À la suite de l’explosion du 4 août, le président Michel Aoun, allié du Hezbollah pro-iranien, a toutefois reconnu la nécessité d’un changement, appelant à proclamer un « Etat laïc ».
Quelques heures plus tôt, le chef du puissant groupe terroriste du Hezbollah chiite – seul mouvement à ne pas avoir déposé les armes à la fin de la guerre civile –, avait annoncé être prêt à discuter d’un nouveau « pacte politique ».

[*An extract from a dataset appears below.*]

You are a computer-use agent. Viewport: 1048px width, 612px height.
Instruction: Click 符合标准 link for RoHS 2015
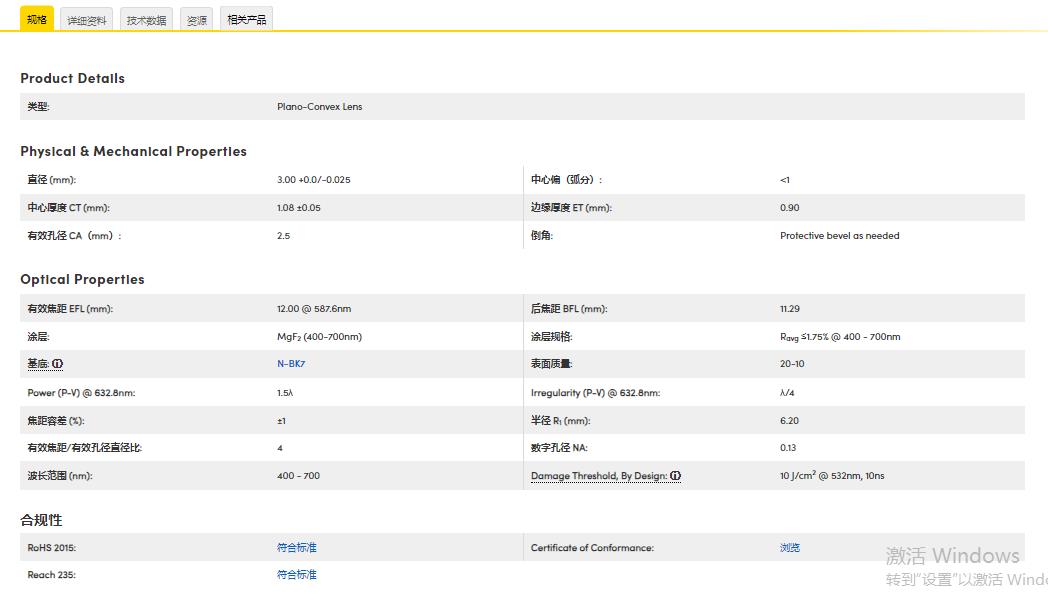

Hassan Nasrallah s’est référé aux démarches de la France, dont le président Emmanuel Macron a évoqué les « contraintes d’un système confessionnel » ayant conduit « à une situation où il n’y a quasiment plus de renouvellement (politique) et où il y a quasiment une impossibilité de mener des réformes ».
Le président du Parlement et chef du mouvement chiite Amal, Nabih Berri, a appelé également à « changer le système confessionnel ».
L’accord de Taef prévoyait « l’abolition du confessionnalisme politique » qui devait parvenir, à terme, à un régime politique totalement refondé.
Et pour rassurer les communautés inquiètes, un Sénat rassemblant leurs représentants devait être constitué. Mais ces deux points n’ont jamais été appliqués et l’abolition du confessionnalisme peut cependant déchaîner les passions.